Les liens de la Cinquième Suisse avec le pays d'origine se reflètent également dans le drapeau du Conseil des Suisses de l'étranger. Keystone

Les députés de la Chambre basse ont décidé jeudi qu’il faudra avoir cotisé au moins dix ans à l’assurance vieillesse (AVS) pour pouvoir toucher des prestations complémentaires.
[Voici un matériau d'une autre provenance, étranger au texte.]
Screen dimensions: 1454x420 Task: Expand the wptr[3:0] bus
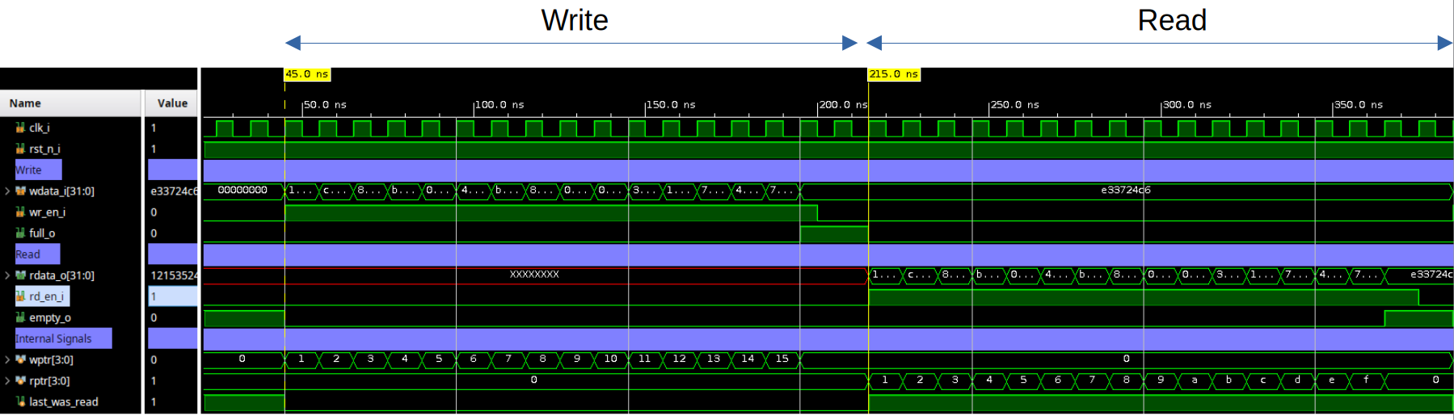[7, 359]
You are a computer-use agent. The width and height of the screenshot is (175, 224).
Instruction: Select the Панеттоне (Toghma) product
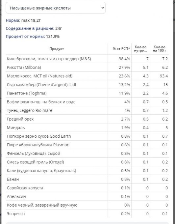tap(88, 93)
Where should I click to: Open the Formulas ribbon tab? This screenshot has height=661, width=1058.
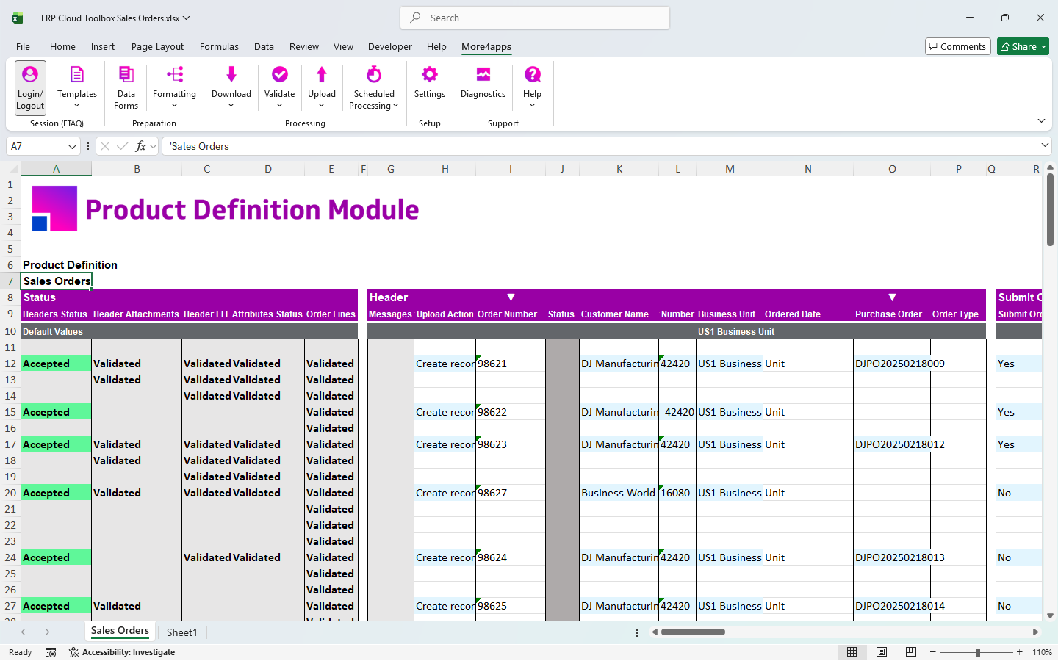pos(219,46)
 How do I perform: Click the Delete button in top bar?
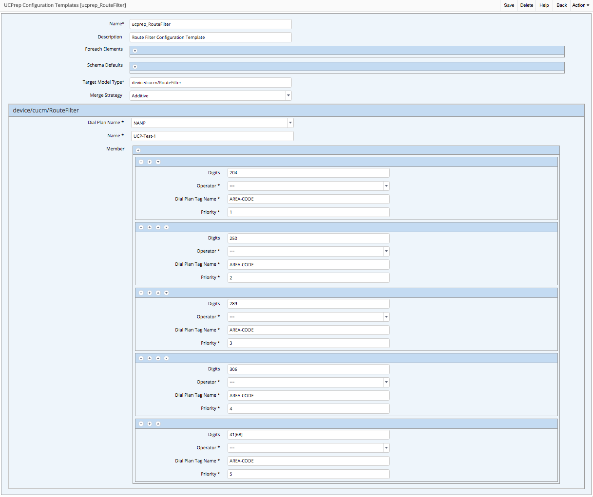tap(527, 5)
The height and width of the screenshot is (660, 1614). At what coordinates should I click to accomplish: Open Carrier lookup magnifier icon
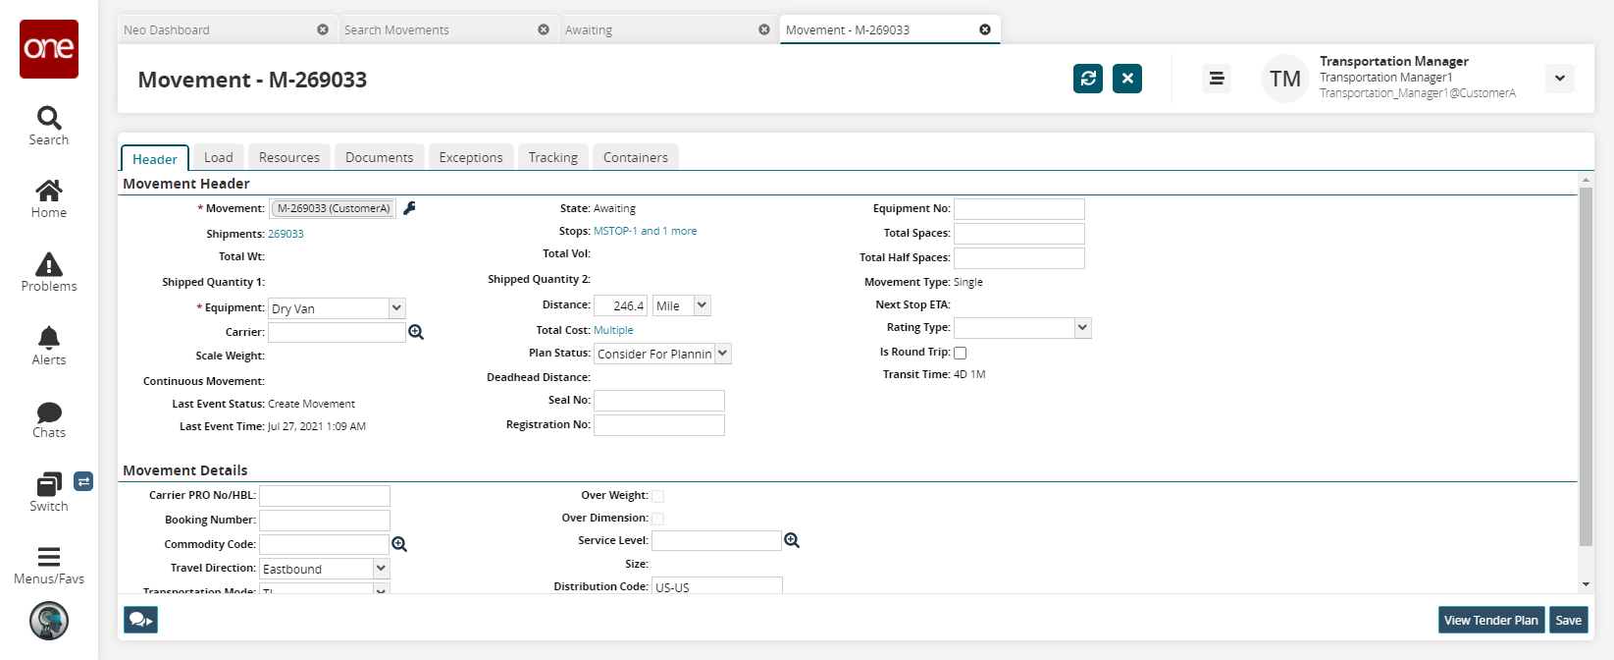tap(416, 333)
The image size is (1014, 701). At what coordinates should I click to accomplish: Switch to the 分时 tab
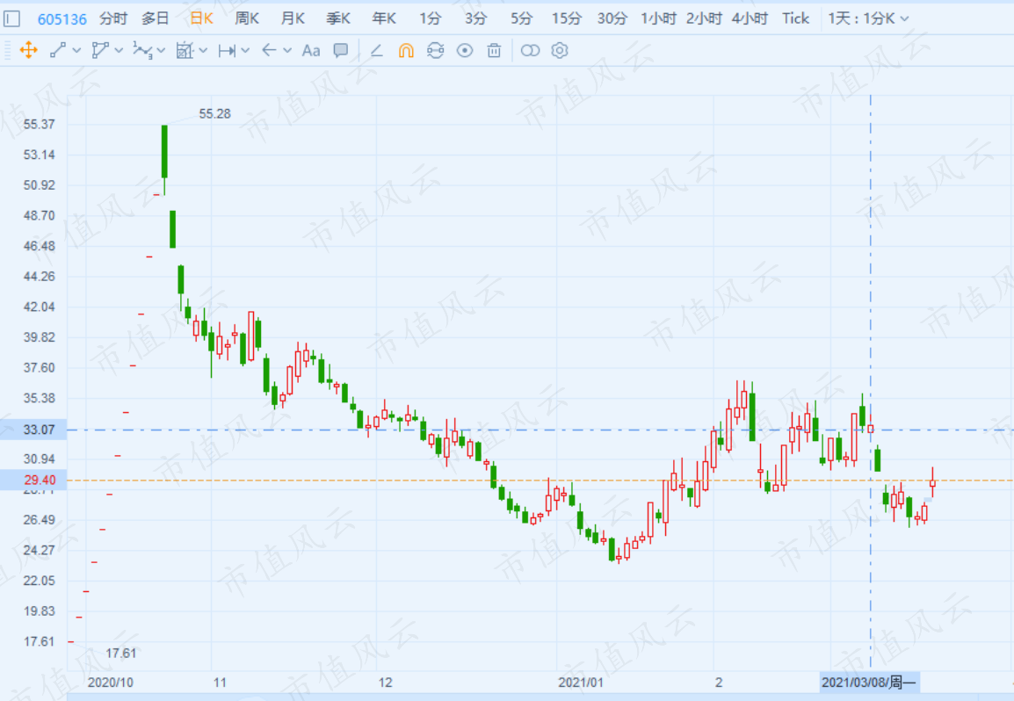tap(113, 18)
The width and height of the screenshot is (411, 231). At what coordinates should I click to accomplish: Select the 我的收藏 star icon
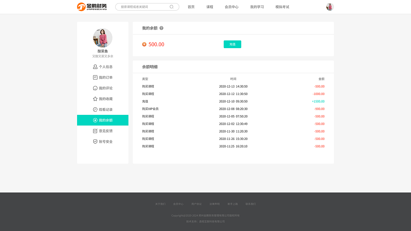95,98
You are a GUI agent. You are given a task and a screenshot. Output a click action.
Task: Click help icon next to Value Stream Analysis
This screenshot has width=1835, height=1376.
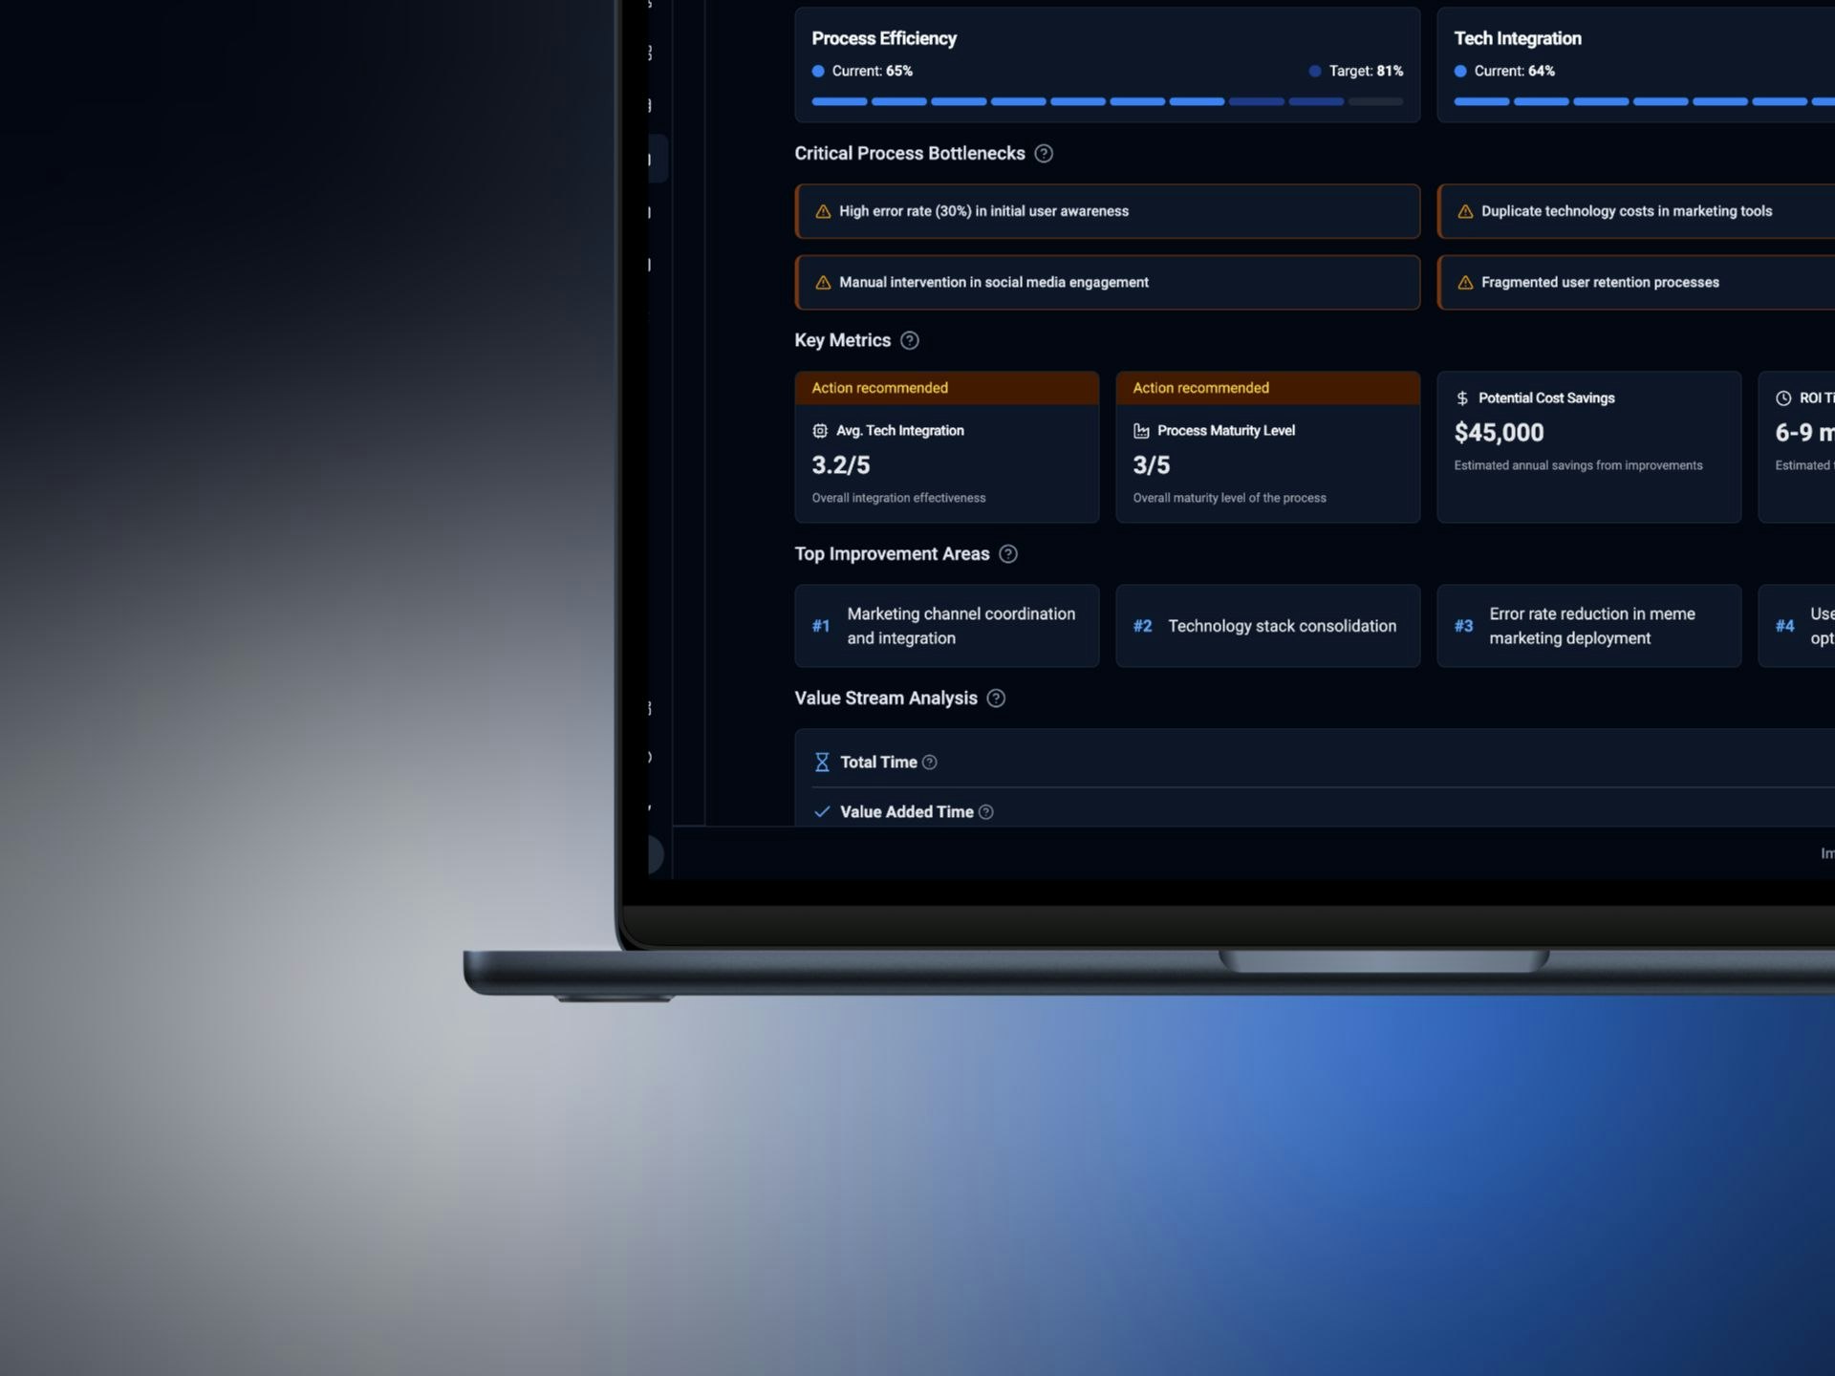pyautogui.click(x=996, y=699)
Celles-ci fournissent un complément financier à ceux qui peinent à joindre les deux bouts avec la seule AVS. Les Suisses de l’étranger se sentent prétérités.

Ce contenu a été publié le 15 mars 2018 - 18:06
swissinfo.ch

Par 107 voix contre 81 et 3 abstention, les députés ont accepté la proposition de la minorité I de la CommissionLien externe de la sécurité sociale et de la santé publique du Conseil national, qui réclamait cette limite de dix ans de cotisations. 

Un projet de la Commission du Conseil des Etats prévoyait d’exclure des prestations complémentaires ceux qui n’avaient pas séjourné durant dix ans sans interruption en Suisse. Cette mesure visait à rendre plus difficile l'entrée des étrangers dans le système social helvétique. Mais ce sont surtout les Suisses de l’étranger qui auraient ainsi été prétérités.

Les PC ou prestations complémentaires viennent en aide lorsque les rentes et autres revenus ne permettent pas la couverture des besoins vitaux. Elles sont un droit au même titre que l’AVS (assurance vieillesse) et l’AI (assurance invalidité) et ne doivent pas être confondues avec des prestations de l'assistance publique ou privée.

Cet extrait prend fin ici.